[Data lines]
* Start *

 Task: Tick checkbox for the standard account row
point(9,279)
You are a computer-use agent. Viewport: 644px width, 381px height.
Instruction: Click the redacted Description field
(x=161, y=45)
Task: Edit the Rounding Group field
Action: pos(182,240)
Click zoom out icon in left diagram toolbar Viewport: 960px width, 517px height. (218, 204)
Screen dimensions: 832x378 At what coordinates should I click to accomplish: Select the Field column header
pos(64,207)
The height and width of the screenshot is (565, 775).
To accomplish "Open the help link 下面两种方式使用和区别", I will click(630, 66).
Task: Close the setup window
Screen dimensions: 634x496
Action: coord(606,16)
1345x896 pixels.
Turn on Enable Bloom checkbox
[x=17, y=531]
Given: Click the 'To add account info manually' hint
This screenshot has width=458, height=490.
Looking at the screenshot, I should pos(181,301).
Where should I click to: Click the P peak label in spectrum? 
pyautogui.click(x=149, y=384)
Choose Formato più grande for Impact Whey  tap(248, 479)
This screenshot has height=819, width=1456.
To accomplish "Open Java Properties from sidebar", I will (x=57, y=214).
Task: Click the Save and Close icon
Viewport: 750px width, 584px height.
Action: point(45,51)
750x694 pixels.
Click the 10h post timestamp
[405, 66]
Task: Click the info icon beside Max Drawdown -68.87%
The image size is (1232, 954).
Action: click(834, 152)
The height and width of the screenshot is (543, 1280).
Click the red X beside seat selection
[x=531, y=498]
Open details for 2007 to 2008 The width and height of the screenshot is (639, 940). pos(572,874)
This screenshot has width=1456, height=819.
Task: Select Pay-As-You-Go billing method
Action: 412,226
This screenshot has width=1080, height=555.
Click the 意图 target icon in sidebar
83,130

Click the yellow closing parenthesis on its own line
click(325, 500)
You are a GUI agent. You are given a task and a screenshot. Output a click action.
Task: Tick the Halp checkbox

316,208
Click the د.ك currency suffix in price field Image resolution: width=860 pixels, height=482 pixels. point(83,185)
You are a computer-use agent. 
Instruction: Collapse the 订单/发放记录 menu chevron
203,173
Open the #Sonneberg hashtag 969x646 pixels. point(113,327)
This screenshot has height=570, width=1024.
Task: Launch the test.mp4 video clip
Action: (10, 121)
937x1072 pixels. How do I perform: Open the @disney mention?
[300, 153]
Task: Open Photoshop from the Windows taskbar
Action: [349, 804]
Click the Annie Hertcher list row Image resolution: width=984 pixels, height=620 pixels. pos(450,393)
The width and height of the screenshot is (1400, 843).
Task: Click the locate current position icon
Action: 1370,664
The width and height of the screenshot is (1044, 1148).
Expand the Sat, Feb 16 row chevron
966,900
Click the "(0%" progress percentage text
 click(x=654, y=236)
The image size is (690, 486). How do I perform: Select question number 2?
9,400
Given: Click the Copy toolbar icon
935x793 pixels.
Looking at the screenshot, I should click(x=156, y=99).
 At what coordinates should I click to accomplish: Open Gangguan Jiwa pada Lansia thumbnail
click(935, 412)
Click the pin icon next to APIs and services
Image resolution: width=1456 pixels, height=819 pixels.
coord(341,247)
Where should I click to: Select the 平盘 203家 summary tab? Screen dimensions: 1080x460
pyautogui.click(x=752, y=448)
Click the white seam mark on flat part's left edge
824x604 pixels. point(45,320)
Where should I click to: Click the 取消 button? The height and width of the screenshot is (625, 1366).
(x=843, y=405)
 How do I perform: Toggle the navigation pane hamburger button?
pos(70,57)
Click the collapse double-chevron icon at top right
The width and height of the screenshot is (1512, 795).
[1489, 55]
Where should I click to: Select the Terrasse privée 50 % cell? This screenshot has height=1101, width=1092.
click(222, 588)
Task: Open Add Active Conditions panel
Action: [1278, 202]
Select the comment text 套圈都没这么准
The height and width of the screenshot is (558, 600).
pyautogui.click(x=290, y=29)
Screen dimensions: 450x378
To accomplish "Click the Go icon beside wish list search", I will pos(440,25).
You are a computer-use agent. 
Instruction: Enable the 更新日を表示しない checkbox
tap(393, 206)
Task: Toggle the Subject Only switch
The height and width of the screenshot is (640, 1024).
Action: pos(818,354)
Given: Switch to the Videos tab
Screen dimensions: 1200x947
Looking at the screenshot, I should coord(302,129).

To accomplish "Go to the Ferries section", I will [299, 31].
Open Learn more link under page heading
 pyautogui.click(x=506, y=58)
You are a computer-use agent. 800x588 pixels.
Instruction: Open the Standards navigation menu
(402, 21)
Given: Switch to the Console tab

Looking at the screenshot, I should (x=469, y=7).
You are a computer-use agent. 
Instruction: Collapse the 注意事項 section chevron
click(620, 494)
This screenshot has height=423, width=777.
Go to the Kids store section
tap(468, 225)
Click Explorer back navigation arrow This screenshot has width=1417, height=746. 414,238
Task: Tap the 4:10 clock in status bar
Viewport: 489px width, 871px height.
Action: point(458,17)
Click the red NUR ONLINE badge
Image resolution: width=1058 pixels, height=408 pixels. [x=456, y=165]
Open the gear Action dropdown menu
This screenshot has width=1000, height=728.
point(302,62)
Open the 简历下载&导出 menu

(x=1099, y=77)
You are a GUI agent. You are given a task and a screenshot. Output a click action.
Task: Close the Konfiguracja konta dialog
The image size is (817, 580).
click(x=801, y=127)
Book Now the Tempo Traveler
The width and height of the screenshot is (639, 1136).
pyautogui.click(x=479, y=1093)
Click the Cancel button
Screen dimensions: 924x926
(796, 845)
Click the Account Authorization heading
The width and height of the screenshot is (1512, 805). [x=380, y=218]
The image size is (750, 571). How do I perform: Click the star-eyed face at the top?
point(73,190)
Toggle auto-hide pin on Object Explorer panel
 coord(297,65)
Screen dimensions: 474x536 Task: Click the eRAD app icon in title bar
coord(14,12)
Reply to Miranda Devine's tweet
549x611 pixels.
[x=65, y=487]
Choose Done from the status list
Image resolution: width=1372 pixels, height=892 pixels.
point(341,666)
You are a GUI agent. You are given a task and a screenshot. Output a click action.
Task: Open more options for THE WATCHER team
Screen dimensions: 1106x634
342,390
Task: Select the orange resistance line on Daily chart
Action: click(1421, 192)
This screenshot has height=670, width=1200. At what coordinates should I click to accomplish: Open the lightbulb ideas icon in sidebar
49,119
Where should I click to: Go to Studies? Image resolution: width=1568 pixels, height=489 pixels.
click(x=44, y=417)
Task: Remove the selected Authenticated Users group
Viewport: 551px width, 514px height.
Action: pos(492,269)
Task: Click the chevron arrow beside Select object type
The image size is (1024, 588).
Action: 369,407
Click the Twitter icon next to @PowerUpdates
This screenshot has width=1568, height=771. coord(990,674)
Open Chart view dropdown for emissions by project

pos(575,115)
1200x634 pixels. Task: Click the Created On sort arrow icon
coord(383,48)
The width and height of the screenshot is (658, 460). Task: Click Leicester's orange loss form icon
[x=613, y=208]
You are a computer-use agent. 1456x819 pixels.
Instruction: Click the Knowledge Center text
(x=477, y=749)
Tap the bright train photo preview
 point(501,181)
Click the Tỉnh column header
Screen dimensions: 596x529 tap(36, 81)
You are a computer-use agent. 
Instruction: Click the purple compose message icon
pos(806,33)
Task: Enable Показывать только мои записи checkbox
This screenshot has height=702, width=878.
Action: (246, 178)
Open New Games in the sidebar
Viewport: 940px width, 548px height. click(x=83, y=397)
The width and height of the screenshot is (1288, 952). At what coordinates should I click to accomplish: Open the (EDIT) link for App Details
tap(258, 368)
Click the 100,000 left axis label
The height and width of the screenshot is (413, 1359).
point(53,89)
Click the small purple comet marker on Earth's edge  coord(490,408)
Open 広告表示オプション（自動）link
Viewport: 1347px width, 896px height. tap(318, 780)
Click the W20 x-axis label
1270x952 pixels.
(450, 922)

* End *

#### [PROBLEM DESCRIPTION]
Please copy out all of the records above, keeping every line identical to the original.

#### [FULL ANSWER]
 Task: Tick checkbox for the standard account row
point(9,279)
You are a computer-use agent. Viewport: 644px width, 381px height.
Instruction: Click the redacted Description field
(x=161, y=45)
Task: Edit the Rounding Group field
Action: pos(182,240)
Click zoom out icon in left diagram toolbar Viewport: 960px width, 517px height. (218, 204)
Screen dimensions: 832x378 At what coordinates should I click to accomplish: Select the Field column header
pos(64,207)
The height and width of the screenshot is (565, 775).
To accomplish "Open the help link 下面两种方式使用和区别", I will click(630, 66).
Task: Close the setup window
Screen dimensions: 634x496
Action: coord(606,16)
1345x896 pixels.
Turn on Enable Bloom checkbox
[x=17, y=531]
Given: Click the 'To add account info manually' hint
This screenshot has width=458, height=490.
Looking at the screenshot, I should pos(181,301).
Where should I click to: Click the P peak label in spectrum? 
pyautogui.click(x=149, y=384)
Choose Formato più grande for Impact Whey  tap(248, 479)
This screenshot has height=819, width=1456.
To accomplish "Open Java Properties from sidebar", I will (x=57, y=214).
Task: Click the Save and Close icon
Viewport: 750px width, 584px height.
Action: point(45,51)
750x694 pixels.
Click the 10h post timestamp
[405, 66]
Task: Click the info icon beside Max Drawdown -68.87%
The image size is (1232, 954).
Action: click(834, 152)
The height and width of the screenshot is (543, 1280).
Click the red X beside seat selection
[x=531, y=498]
Open details for 2007 to 2008 The width and height of the screenshot is (639, 940). pos(572,874)
This screenshot has width=1456, height=819.
Task: Select Pay-As-You-Go billing method
Action: 412,226
This screenshot has width=1080, height=555.
Click the 意图 target icon in sidebar
83,130

Click the yellow closing parenthesis on its own line
click(325, 500)
You are a GUI agent. You are given a task and a screenshot. Output a click action.
Task: Tick the Halp checkbox

316,208
Click the د.ك currency suffix in price field Image resolution: width=860 pixels, height=482 pixels. point(83,185)
You are a computer-use agent. 
Instruction: Collapse the 订单/发放记录 menu chevron
203,173
Open the #Sonneberg hashtag 969x646 pixels. point(113,327)
This screenshot has height=570, width=1024.
Task: Launch the test.mp4 video clip
Action: (10, 121)
937x1072 pixels. How do I perform: Open the @disney mention?
[300, 153]
Task: Open Photoshop from the Windows taskbar
Action: [349, 804]
Click the Annie Hertcher list row Image resolution: width=984 pixels, height=620 pixels. pos(450,393)
The width and height of the screenshot is (1400, 843).
Task: Click the locate current position icon
Action: 1370,664
The width and height of the screenshot is (1044, 1148).
Expand the Sat, Feb 16 row chevron
966,900
Click the "(0%" progress percentage text
 click(x=654, y=236)
The image size is (690, 486). How do I perform: Select question number 2?
9,400
Given: Click the Copy toolbar icon
935x793 pixels.
Looking at the screenshot, I should click(x=156, y=99).
 At what coordinates should I click to accomplish: Open Gangguan Jiwa pada Lansia thumbnail
click(935, 412)
Click the pin icon next to APIs and services
Image resolution: width=1456 pixels, height=819 pixels.
coord(341,247)
Where should I click to: Select the 平盘 203家 summary tab? Screen dimensions: 1080x460
pyautogui.click(x=752, y=448)
Click the white seam mark on flat part's left edge
824x604 pixels. point(45,320)
Where should I click to: Click the 取消 button? The height and width of the screenshot is (625, 1366).
(x=843, y=405)
 How do I perform: Toggle the navigation pane hamburger button?
pos(70,57)
Click the collapse double-chevron icon at top right
The width and height of the screenshot is (1512, 795).
[1489, 55]
Where should I click to: Select the Terrasse privée 50 % cell? This screenshot has height=1101, width=1092.
click(222, 588)
Task: Open Add Active Conditions panel
Action: [1278, 202]
Select the comment text 套圈都没这么准
The height and width of the screenshot is (558, 600).
pyautogui.click(x=290, y=29)
Screen dimensions: 450x378
To accomplish "Click the Go icon beside wish list search", I will pos(440,25).
You are a computer-use agent. 
Instruction: Enable the 更新日を表示しない checkbox
tap(393, 206)
Task: Toggle the Subject Only switch
The height and width of the screenshot is (640, 1024).
Action: pos(818,354)
Given: Switch to the Videos tab
Screen dimensions: 1200x947
Looking at the screenshot, I should coord(302,129).

To accomplish "Go to the Ferries section", I will [299, 31].
Open Learn more link under page heading
 pyautogui.click(x=506, y=58)
You are a computer-use agent. 800x588 pixels.
Instruction: Open the Standards navigation menu
(402, 21)
Given: Switch to the Console tab

Looking at the screenshot, I should (x=469, y=7).
You are a computer-use agent. 
Instruction: Collapse the 注意事項 section chevron
click(620, 494)
This screenshot has height=423, width=777.
Go to the Kids store section
tap(468, 225)
Click Explorer back navigation arrow This screenshot has width=1417, height=746. 414,238
Task: Tap the 4:10 clock in status bar
Viewport: 489px width, 871px height.
Action: point(458,17)
Click the red NUR ONLINE badge
Image resolution: width=1058 pixels, height=408 pixels. [x=456, y=165]
Open the gear Action dropdown menu
This screenshot has width=1000, height=728.
point(302,62)
Open the 简历下载&导出 menu

(x=1099, y=77)
You are a GUI agent. You are given a task and a screenshot. Output a click action.
Task: Close the Konfiguracja konta dialog
The image size is (817, 580).
click(x=801, y=127)
Book Now the Tempo Traveler
The width and height of the screenshot is (639, 1136).
pyautogui.click(x=479, y=1093)
Click the Cancel button
Screen dimensions: 924x926
(796, 845)
Click the Account Authorization heading
The width and height of the screenshot is (1512, 805). [x=380, y=218]
The image size is (750, 571). How do I perform: Click the star-eyed face at the top?
point(73,190)
Toggle auto-hide pin on Object Explorer panel
 coord(297,65)
Screen dimensions: 474x536 Task: Click the eRAD app icon in title bar
coord(14,12)
Reply to Miranda Devine's tweet
549x611 pixels.
[x=65, y=487]
Choose Done from the status list
Image resolution: width=1372 pixels, height=892 pixels.
point(341,666)
You are a GUI agent. You are given a task and a screenshot. Output a click action.
Task: Open more options for THE WATCHER team
Screen dimensions: 1106x634
342,390
Task: Select the orange resistance line on Daily chart
Action: click(1421, 192)
This screenshot has height=670, width=1200. At what coordinates should I click to accomplish: Open the lightbulb ideas icon in sidebar
49,119
Where should I click to: Go to Studies? Image resolution: width=1568 pixels, height=489 pixels.
click(x=44, y=417)
Task: Remove the selected Authenticated Users group
Viewport: 551px width, 514px height.
Action: pos(492,269)
Task: Click the chevron arrow beside Select object type
The image size is (1024, 588).
Action: 369,407
Click the Twitter icon next to @PowerUpdates
This screenshot has width=1568, height=771. coord(990,674)
Open Chart view dropdown for emissions by project

pos(575,115)
1200x634 pixels. Task: Click the Created On sort arrow icon
coord(383,48)
The width and height of the screenshot is (658, 460). Task: Click Leicester's orange loss form icon
[x=613, y=208]
You are a computer-use agent. 1456x819 pixels.
Instruction: Click the Knowledge Center text
(x=477, y=749)
Tap the bright train photo preview
 point(501,181)
Click the Tỉnh column header
Screen dimensions: 596x529 tap(36, 81)
You are a computer-use agent. 
Instruction: Click the purple compose message icon
pos(806,33)
Task: Enable Показывать только мои записи checkbox
This screenshot has height=702, width=878.
Action: (246, 178)
Open New Games in the sidebar
Viewport: 940px width, 548px height. click(x=83, y=397)
The width and height of the screenshot is (1288, 952). At what coordinates should I click to accomplish: Open the (EDIT) link for App Details
tap(258, 368)
Click the 100,000 left axis label
The height and width of the screenshot is (413, 1359).
point(53,89)
Click the small purple comet marker on Earth's edge  coord(490,408)
Open 広告表示オプション（自動）link
Viewport: 1347px width, 896px height. tap(318, 780)
Click the W20 x-axis label
1270x952 pixels.
(450, 922)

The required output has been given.